ロシア側が示した待避先の大半は安全な土地とは言い難い。ロシアはウクライナとの合意を重く受け止め、市民の安全な待避を実現させるべきだ。

 ウクライナの市民が攻撃にさらされることなく、安全な土地へ速やかに待避できることが保障されなければ「人道」の名に値しない。

 ロシアによるウクライナへの侵攻で、交戦を一時的にやめる「人道回廊」が初めて設けられ、激戦地の東部スムイから多数の市民がバスで約150キロ南方のポルタワへ移動した。

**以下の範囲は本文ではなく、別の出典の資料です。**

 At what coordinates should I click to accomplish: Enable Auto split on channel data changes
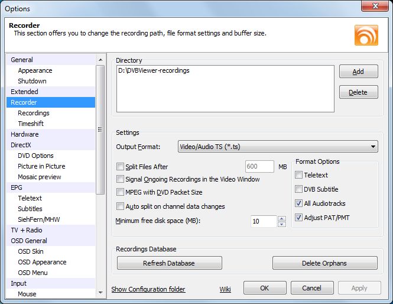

 人道回廊は3日の停戦交渉で両国が合意し、8日にロシア側が5カ所を一方的に発表した。

 しかし待避が実現したのはスムイのルートだけだ。

 ロシア軍が包囲し、連日市街地が攻撃され続けている南東部マリウポリや東部ハリコフ、首都キエフなどからの4カ所については、ウクライナ側が反発している。

 ウクライナ国内への移動だったスムイと違い、4カ所は待避先がロシアや侵攻に協力したベラルーシに設定されている。

 自国に侵攻し、多くの市民を殺害している相手国に待避するのでは安全とは言えまい。

 仮に多くの市民がロシア側に避難すれば、ロシアのプロパガンダに利用される恐れもある。ウクライナ側の反発は当然だ。

 ウクライナでは攻撃が続いていることに加え、食料や水、生活物資も届きにくくなっている。待避を先延ばしにすれば、市民生活が危機に陥る。

 ロシア軍が住宅や学校、病院といった施設への攻撃を繰り返していることも看過できない。

 ウクライナ当局によると、200を超える学校や30以上の病院が攻撃を受けて破壊されるなどした。人口密集地の施設を標的にし、市民を精神的に追い込む狙いもあるのだろう。

 国連によると、ウクライナから周辺国に避難した人は既に173万人超に上っている。

 米国防総省は、ロシア軍はウクライナ軍の反撃で都市部制圧に手間取り、進軍の遅れを挽回するかのようにミサイルや砲撃を浴びせていると指摘する。

 ミサイルや砲撃がさらに多用されれば民間人が無差別に犠牲になるリスクが一層高まる。

 ウクライナの人々を戦場となった市街地から安心できる場所へ待避させることは急務だ。

 ただ待避には不安もある。ロシアは2016年、内戦に介入したシリアの北部アレッポで人道回廊を提案した後、激しい攻撃を加え、多数の市民を巻き添えにして制圧した。

 今回、ウクライナでも同様の展開が起こるのではないかとの懸念が浮上しているのだ。

 ロシアのラブロフ外相とウクライナのクレバ外相による侵攻後初の会談が、10日に両国と良好な関係にあるトルコで予定されている。

 侵攻ではロシア軍も多数の兵士が命を落とした。双方の犠牲をこれ以上増やさぬように、両国には全面停戦に向けた真摯(しんし)な対話を望みたい。